La Voz B. C. | VILAGARCÍA

AROUSA

Reportaje | La memoria de un mito erótico Fotos en blanco y negro y una historia de novela es lo que nos queda de Carolina Otero. Una estatua y una película sobre su vida nos darán otra visión de la artista nacida en Cordeiro

18 mar 2006 . Actualizado a las 06:00 h.

Además de un museo, La Bella Otero también tendrá una estatua en Valga. De hecho ya está esculpida desde hace un par de años pero sigue guardada en un almacén municipal a la espera de que el gobierno local encuentre el lugar idóneo para lucirla. De momento maneja dos opciones: en el entorno del futuro museo, bien en la parte delantera o en la huerta situada en la parte de atrás del inmueble, o en el área recreativa situada al lado del parque Irmáns Dios Mosquera. La escultura está elaborada en bronce y es obra del escultor de Rois, Camilo Rodríguez. El artista representa a Carolina Otero bailando, una de las facetas por la que es conocida. Pero tuvo muchas más. El camino del éxito Poco podía pensar una humilde niña nacida en Cordeiro en 1869 que su nombre iba a hacer languidecer a ricos y famosos de su tiempo. Enamoró a millonarios, monarcas y políticos. Inspiró a artistas como Tolouse-Lautrec y amantes de la poesía como José Martí. Pero todo eso llegó después de muchas penalidades. Violada a los once años por un zapatero, fue expulsada de Valga, lo que la abocó a los prostíbulos.
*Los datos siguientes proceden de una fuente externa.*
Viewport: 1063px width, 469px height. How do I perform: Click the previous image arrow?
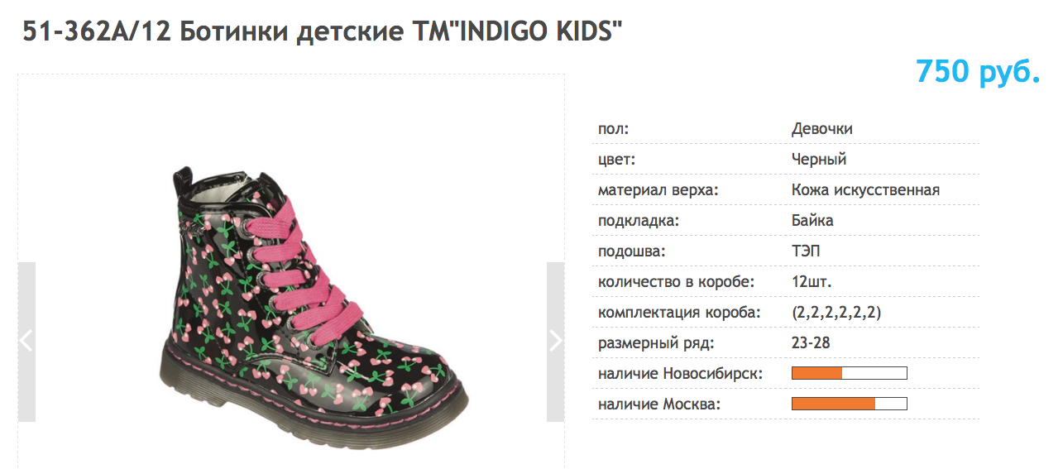[x=26, y=342]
Sus encantos y su habilidad le permitieron llegar a los escenarios de Barcelona y, de ahí, pronto dio el gran al salto al mítico Folies-Bergère. La Bella Otero decide retirarse en 1946, después de haber probado todos los sabores de la vida y tras amasar una fortuna de 16 millones de dólares de la época. Se queda en Niza y allí consume los años que le quedan jugando a la ruleta. Muere el 10 de marzo de 1965, en el olvido y casi en la miseria. La suya fue una vida de novela que se presta para el cine. El proyecto ya circula por internet. La actriz Natalia Verbeke dará vida a La Bella Otero y compartirá reparto con el reconocido John Malkovich. Queda por saber si el director de la película reserva algún plano para la Valga que la vio nacer.